Pendekatan tersebut menjadi penting karena solusi yang dikembangkan dalam ekosistem JKN tidak hanya dituntut mampu bekerja secara teknis, tetapi juga harus mempertimbangkan keamanan, manfaat, serta dampaknya terhadap peserta dan penyelenggaraan program.

“Harapannya, Healthkathon tahun ini tidak berhenti pada kompetisi dan prototype, tetapi dapat melahirkan gagasan yang relevan, aman, bertanggung jawab, dan berpotensi dikembangkan menjadi solusi nyata bagi JKN. Mari kita jadikan kegiatan ini sebagai ruang untuk belajar, berkolaborasi, dan berani menghadirkan perspektif baru,” ujarnya.

Healthkathon 2026 membuka kriteria kompetisi, yakni efisiensi risiko pada peserta, fasilitas kesehatan, dan pemberi kerja. Pendaftaran terbuka bagi masyarakat umum dan praktisi teknologi informasi mulai 14 Agustus hingga 14 September 2026 melalui laman resmi Healthkathon BPJS Kesehatan healtkathon.bpjs-kesehatan.go.id.

Kualitas Data Jadi Kunci Pemanfaatan AI

Presiden Asosiasi Manajemen Data Indonesia, Alex Budiyanto mengatakan pemanfaatan AI sangat bergantung pada kualitas data yang digunakan. Data yang tidak lengkap, tidak konsisten, atau mengandung kesalahan dapat memengaruhi hasil analisis dan prediksi, sehingga pengelolaan data yang akurat dan konsisten menjadi bagian penting dalam pengembangan solusi berbasis AI.

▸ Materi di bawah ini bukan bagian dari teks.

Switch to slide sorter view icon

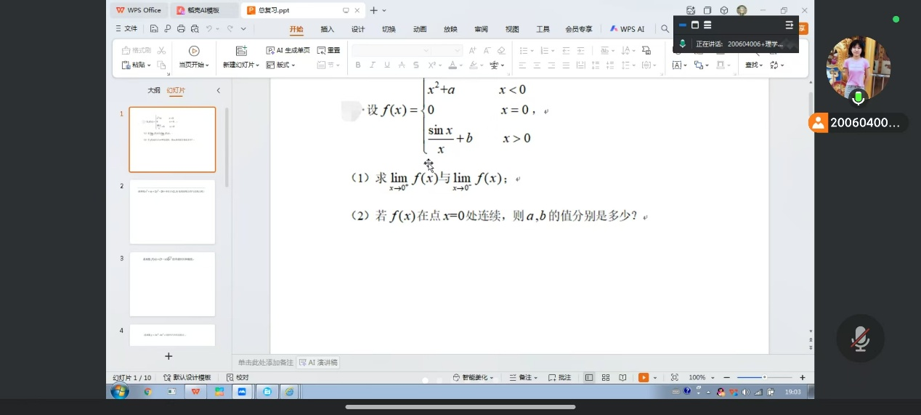606,378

“Kita ingin pemanfaatan AI tidak berhenti pada kemampuan memprediksi apa yang mungkin terjadi, tetapi juga membantu menentukan langkah yang paling tepat berdasarkan data dan berbagai kemungkinan skenario. Dengan begitu, teknologi dapat mendukung keputusan yang lebih terukur, baik dalam pelayanan medis, pengelolaan risiko, maupun perumusan kebijakan JKN,” tegas Alex.

Alex menyebut penerapan AI dalam ekosistem JKN perlu tetap menempatkan keputusan manusia sebagai bagian penting dalam prosesnya. AI dapat membantu menyaring data dan mengidentifikasi klaim atau pola berisiko secara lebih cepat, tetapi keputusan akhir, termasuk dalam proses pemeriksaan dan penindakan, tetap membutuhkan pertimbangan manusia untuk menjaga akurasi, mencegah kesalahan, serta melindungi data peserta.

"Karena itu, pengembangan inovasi melalui Healthkathon didorong menggunakan pendekatan problem-first, yaitu memahami persoalan sebelum menentukan teknologi yang digunakan. Peserta perlu melihat masalah yang ingin diselesaikan, kebutuhan pengguna, ketersediaan data, serta potensi dampak dan risiko agar solusi yang dikembangkan benar-benar relevan dengan kebutuhan penyelenggaraan JKN," tegas Alex.